==== Extracted records

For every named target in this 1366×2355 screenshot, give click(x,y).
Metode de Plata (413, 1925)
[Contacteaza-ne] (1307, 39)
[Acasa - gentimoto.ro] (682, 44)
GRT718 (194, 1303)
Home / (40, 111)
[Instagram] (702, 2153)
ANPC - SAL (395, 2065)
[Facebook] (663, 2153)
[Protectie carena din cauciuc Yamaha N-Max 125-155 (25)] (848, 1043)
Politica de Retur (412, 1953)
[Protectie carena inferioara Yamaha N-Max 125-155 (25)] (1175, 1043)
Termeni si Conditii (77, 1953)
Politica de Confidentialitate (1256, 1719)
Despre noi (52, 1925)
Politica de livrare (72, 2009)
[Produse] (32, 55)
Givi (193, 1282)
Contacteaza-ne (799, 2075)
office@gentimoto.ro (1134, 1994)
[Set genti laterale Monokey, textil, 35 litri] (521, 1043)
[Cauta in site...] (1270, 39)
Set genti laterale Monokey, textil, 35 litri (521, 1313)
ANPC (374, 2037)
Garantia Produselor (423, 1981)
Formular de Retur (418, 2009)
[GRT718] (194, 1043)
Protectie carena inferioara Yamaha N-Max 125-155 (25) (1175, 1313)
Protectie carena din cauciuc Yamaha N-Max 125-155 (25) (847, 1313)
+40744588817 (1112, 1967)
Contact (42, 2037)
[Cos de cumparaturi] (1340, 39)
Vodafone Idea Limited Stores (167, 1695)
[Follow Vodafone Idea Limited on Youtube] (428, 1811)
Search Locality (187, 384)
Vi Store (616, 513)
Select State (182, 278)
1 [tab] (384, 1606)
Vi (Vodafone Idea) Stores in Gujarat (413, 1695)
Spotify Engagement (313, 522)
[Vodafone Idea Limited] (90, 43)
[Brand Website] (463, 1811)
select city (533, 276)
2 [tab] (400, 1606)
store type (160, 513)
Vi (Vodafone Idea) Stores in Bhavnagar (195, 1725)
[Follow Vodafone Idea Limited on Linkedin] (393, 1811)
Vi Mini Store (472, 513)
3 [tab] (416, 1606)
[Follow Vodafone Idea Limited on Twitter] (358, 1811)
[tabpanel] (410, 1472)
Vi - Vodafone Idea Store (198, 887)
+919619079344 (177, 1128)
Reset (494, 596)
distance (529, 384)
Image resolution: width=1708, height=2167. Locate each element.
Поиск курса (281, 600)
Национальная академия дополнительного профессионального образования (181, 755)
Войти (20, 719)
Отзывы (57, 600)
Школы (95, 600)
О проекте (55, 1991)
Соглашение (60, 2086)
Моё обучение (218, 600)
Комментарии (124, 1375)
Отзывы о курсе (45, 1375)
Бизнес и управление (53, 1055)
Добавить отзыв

========

• Your goal: Reproduce, line for line, the material, starting at its first line, and end once the line holding "Politica de Confidentialitate (1256, 1719)" has been output.

• Final answer:
For every named target in this 1366×2355 screenshot, give click(x,y).
Metode de Plata (413, 1925)
[Contacteaza-ne] (1307, 39)
[Acasa - gentimoto.ro] (682, 44)
GRT718 (194, 1303)
Home / (40, 111)
[Instagram] (702, 2153)
ANPC - SAL (395, 2065)
[Facebook] (663, 2153)
[Protectie carena din cauciuc Yamaha N-Max 125-155 (25)] (848, 1043)
Politica de Retur (412, 1953)
[Protectie carena inferioara Yamaha N-Max 125-155 (25)] (1175, 1043)
Termeni si Conditii (77, 1953)
Politica de Confidentialitate (1256, 1719)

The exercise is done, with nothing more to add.